Planetary Radio Q and A: What's Jupiter made of? Part 2
This week's Planetary Radio features Don Yeomans on a new website that helps to inform the public about the potentially hazardous asteroids in the space near Earth. On "Questions and Answers" I continued answering the question:"I've heard Jupiter called a 'failed star' because it's made mostly of hydrogen. What is it made of, other than hydrogen?"
My answer is taken in large part from a fine astronomy textbook, The Cosmic Perspective, by Bennett, Donahue, Schneider, and Voit:
NASA / JPL
Voyager 1 approaches Jupiter
This image of Jupiter was captured on January 9, 1979 by Voyager 1, 54 million kilometers (34 million miles) from a March 5 closest approach.

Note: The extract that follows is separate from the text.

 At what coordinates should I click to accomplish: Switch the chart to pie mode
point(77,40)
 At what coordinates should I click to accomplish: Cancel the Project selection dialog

Last week I answered a question about the composition of Jupiter, and explained that its upper atmospheric clouds were made of materials familiar to us on Earth because similar temperatures and pressures prevail there. But the story is quite different deep inside the planet. Jupiter is about 11 times Earth's diameter and contains almost 300 times as much matter. All that mass means that the planet has an intense gravitational field leading to incredible pressures within it. At the same time, Jupiter retains some of the primordial heat of its formation, and is also heated inside as it continues to contract, converting gravitational potential energy into thermal energy. If you descended half an Earth diameter below the clouds, you'd find the pressure to have increased to half a million bars, and the temperature to 2000 degrees Celsius. At that level, the dominant element within Jupiter, hydrogen, acts more like a liquid than a gas. Go down to a depth of one Earth, and pressure and temperature squeeze hydrogen to the density of water and make it behave more like a metal. Go down to a depth of a little more than four Earths and you'll finally get to Jupiter's core. The core is made of hydrogen compounds and also the elements that make up rocks and metals, but with a pressure of a hundred million bars and a temperature of twenty thousand degrees, none of these materials behaves anything like their counterparts do on Earth. The core probably churns so violently that all these materials are mixed together, rather than separating into layers of different composition. Jupiter's core is a little less than twice Earth's diameter and probably contains ten times Earth's mass, so if you could somehow take its atmosphere away, you'd still have quite an impressive planet.